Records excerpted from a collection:
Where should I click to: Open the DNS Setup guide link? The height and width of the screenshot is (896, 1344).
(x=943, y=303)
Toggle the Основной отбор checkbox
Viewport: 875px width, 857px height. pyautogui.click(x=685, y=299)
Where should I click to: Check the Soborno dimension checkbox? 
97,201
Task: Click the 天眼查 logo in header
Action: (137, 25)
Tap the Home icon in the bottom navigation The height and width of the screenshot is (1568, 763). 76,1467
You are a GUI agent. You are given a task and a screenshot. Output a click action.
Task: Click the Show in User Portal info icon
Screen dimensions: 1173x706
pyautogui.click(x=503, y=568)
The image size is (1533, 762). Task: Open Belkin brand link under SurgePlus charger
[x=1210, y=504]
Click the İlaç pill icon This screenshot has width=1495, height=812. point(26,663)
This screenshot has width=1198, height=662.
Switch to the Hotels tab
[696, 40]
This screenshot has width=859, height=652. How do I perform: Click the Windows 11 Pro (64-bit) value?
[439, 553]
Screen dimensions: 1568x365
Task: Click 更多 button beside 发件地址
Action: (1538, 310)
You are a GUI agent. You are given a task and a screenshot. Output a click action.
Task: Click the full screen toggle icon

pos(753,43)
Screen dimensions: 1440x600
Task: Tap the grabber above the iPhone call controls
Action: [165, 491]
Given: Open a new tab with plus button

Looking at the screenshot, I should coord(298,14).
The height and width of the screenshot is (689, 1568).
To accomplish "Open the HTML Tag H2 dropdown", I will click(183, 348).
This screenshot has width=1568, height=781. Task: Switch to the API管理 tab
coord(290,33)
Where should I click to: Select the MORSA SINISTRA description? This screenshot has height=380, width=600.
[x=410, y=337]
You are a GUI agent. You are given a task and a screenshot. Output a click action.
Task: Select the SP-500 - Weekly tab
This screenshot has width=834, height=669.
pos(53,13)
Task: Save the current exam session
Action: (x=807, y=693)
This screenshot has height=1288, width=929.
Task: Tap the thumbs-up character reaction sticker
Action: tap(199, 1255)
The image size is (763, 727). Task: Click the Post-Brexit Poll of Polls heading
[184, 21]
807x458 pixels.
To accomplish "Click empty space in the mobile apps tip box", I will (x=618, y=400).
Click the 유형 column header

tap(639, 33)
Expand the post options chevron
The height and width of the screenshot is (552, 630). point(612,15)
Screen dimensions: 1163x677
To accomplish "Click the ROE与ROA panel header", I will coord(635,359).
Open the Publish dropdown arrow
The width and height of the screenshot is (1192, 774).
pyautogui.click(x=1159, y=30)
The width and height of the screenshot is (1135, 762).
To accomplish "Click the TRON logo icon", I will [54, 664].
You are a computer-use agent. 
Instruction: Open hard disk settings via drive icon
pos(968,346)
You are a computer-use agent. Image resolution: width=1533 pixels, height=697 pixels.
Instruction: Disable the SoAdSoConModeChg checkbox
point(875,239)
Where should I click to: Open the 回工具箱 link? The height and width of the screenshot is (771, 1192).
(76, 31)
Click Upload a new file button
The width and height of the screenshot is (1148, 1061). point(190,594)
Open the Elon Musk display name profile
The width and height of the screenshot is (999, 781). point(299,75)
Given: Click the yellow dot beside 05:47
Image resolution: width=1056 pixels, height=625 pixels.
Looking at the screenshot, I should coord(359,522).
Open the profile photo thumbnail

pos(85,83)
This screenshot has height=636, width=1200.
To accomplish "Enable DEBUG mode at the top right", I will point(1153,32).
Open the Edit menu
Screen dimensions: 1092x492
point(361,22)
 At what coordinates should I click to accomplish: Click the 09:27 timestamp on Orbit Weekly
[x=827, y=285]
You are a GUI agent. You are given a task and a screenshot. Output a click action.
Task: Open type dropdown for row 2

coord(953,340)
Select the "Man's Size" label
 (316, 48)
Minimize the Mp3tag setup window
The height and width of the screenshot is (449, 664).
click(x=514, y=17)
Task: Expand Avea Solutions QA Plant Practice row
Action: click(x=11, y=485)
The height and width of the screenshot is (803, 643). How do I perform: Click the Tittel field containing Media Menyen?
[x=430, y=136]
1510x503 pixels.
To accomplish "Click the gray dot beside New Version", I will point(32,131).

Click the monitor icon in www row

▸ **Problem details**: All records should be returned verbatim, none left out.

▸ **Answer to the exercise**:
Where should I click to: Open the DNS Setup guide link? The height and width of the screenshot is (896, 1344).
(x=943, y=303)
Toggle the Основной отбор checkbox
Viewport: 875px width, 857px height. pyautogui.click(x=685, y=299)
Where should I click to: Check the Soborno dimension checkbox? 
97,201
Task: Click the 天眼查 logo in header
Action: (137, 25)
Tap the Home icon in the bottom navigation The height and width of the screenshot is (1568, 763). 76,1467
You are a GUI agent. You are given a task and a screenshot. Output a click action.
Task: Click the Show in User Portal info icon
Screen dimensions: 1173x706
pyautogui.click(x=503, y=568)
The image size is (1533, 762). Task: Open Belkin brand link under SurgePlus charger
[x=1210, y=504]
Click the İlaç pill icon This screenshot has width=1495, height=812. point(26,663)
This screenshot has width=1198, height=662.
Switch to the Hotels tab
[696, 40]
This screenshot has width=859, height=652. How do I perform: Click the Windows 11 Pro (64-bit) value?
[439, 553]
Screen dimensions: 1568x365
Task: Click 更多 button beside 发件地址
Action: (1538, 310)
You are a GUI agent. You are given a task and a screenshot. Output a click action.
Task: Click the full screen toggle icon

pos(753,43)
Screen dimensions: 1440x600
Task: Tap the grabber above the iPhone call controls
Action: [165, 491]
Given: Open a new tab with plus button

Looking at the screenshot, I should coord(298,14).
The height and width of the screenshot is (689, 1568).
To accomplish "Open the HTML Tag H2 dropdown", I will click(183, 348).
This screenshot has width=1568, height=781. Task: Switch to the API管理 tab
coord(290,33)
Where should I click to: Select the MORSA SINISTRA description? This screenshot has height=380, width=600.
[x=410, y=337]
You are a GUI agent. You are given a task and a screenshot. Output a click action.
Task: Select the SP-500 - Weekly tab
This screenshot has width=834, height=669.
pos(53,13)
Task: Save the current exam session
Action: (x=807, y=693)
This screenshot has height=1288, width=929.
Task: Tap the thumbs-up character reaction sticker
Action: tap(199, 1255)
The image size is (763, 727). Task: Click the Post-Brexit Poll of Polls heading
[184, 21]
807x458 pixels.
To accomplish "Click empty space in the mobile apps tip box", I will (x=618, y=400).
Click the 유형 column header

tap(639, 33)
Expand the post options chevron
The height and width of the screenshot is (552, 630). point(612,15)
Screen dimensions: 1163x677
To accomplish "Click the ROE与ROA panel header", I will coord(635,359).
Open the Publish dropdown arrow
The width and height of the screenshot is (1192, 774).
pyautogui.click(x=1159, y=30)
The width and height of the screenshot is (1135, 762).
To accomplish "Click the TRON logo icon", I will [54, 664].
You are a computer-use agent. 
Instruction: Open hard disk settings via drive icon
pos(968,346)
You are a computer-use agent. Image resolution: width=1533 pixels, height=697 pixels.
Instruction: Disable the SoAdSoConModeChg checkbox
point(875,239)
Where should I click to: Open the 回工具箱 link? The height and width of the screenshot is (771, 1192).
(76, 31)
Click Upload a new file button
The width and height of the screenshot is (1148, 1061). point(190,594)
Open the Elon Musk display name profile
The width and height of the screenshot is (999, 781). point(299,75)
Given: Click the yellow dot beside 05:47
Image resolution: width=1056 pixels, height=625 pixels.
Looking at the screenshot, I should coord(359,522).
Open the profile photo thumbnail

pos(85,83)
This screenshot has height=636, width=1200.
To accomplish "Enable DEBUG mode at the top right", I will point(1153,32).
Open the Edit menu
Screen dimensions: 1092x492
point(361,22)
 At what coordinates should I click to accomplish: Click the 09:27 timestamp on Orbit Weekly
[x=827, y=285]
You are a GUI agent. You are given a task and a screenshot. Output a click action.
Task: Open type dropdown for row 2

coord(953,340)
Select the "Man's Size" label
 (316, 48)
Minimize the Mp3tag setup window
The height and width of the screenshot is (449, 664).
click(x=514, y=17)
Task: Expand Avea Solutions QA Plant Practice row
Action: click(x=11, y=485)
The height and width of the screenshot is (803, 643). How do I perform: Click the Tittel field containing Media Menyen?
[x=430, y=136]
1510x503 pixels.
To accomplish "Click the gray dot beside New Version", I will point(32,131).

Click the monitor icon in www row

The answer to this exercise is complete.